The Missoula County Sheriff's Office is instituting the "Blue Courage' program, to help officers to 'flourish in all aspects of life, to act with practical wisdom, to exude vitality, and to hearten human connections'.

Undersheriff Jason Johnson said he and another sheriff's office leader attended a training program recently to learn about Blue Courage.

"Captain Conway and I went to Arizona recently to attend an instructor course," Johnson said. "It's a very powerful program that we're bringing to the sheriff's office. I'll say real quick that I'm very excited that Blue Courage also has a module for corrections officers coming out in the next few months that will then be provided to our employees at the detention center."

Johnson attempted to describe the training an philosophy behind Blue Courage.

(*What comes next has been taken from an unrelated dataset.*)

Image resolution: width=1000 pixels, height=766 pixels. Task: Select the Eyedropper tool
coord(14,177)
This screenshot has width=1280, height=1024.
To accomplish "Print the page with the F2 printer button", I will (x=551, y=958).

"It's a two day training program," he began, "but in essence it's all about having a very healthy life in a law enforcement career.We dive into post traumatic stress that officers deal with and that it could be triggered by more than just one event, but by a series of events that can build up. We talk about resiliency on the job that is required for those who work in the darkest corners of our society every day."

Johnson said Blue Courage helps officers develop a balanced life, so that the everyday stress they face on the job is more manageable.

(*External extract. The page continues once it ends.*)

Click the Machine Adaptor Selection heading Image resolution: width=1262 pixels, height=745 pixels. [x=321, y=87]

"Most cops are focused on high performance in very stressful situations, and what Blue Courage does is help officers become very healthy, so that when they are faced with a stressful situation, they're making decisions from a much healthier platform," Johnson said. "The other thing it deals with is police culture. One of the negative aspects of police culture is the development of cynicism, and one of the parts of the training is that cynicism is the new corruption in law enforcement. What we try to do in Blue Courage is to replace that cynicism by looking at the people we work with and situations that we deal with in a much more healthy way."

Johnson said the Blue Courage program helps to sharpen the definition of the words 'bravery' and 'courage'.

"We talk about courage and bravery," Johnson continued. "It takes bravery to go into an unknown situation and apprehend a drug dealer or whatever the situation might be, but it takes courage to identify when a coworker is struggling and to step into that situation and offer help, and to allow themselves to be vulnerable."

Johnson also drew a distinction between the turmoil that exists in many parts of the country between law enforcement and the community and the relationship here in Missoula.

"When people ask me about the 'state of the nation' in law enforcement, I like to point out that we are very fortunate to be in law enforcement in the community we serve, because it's just so different from, say, Chicago. We're very fortunate to work in a community that by and large supports us in what we do."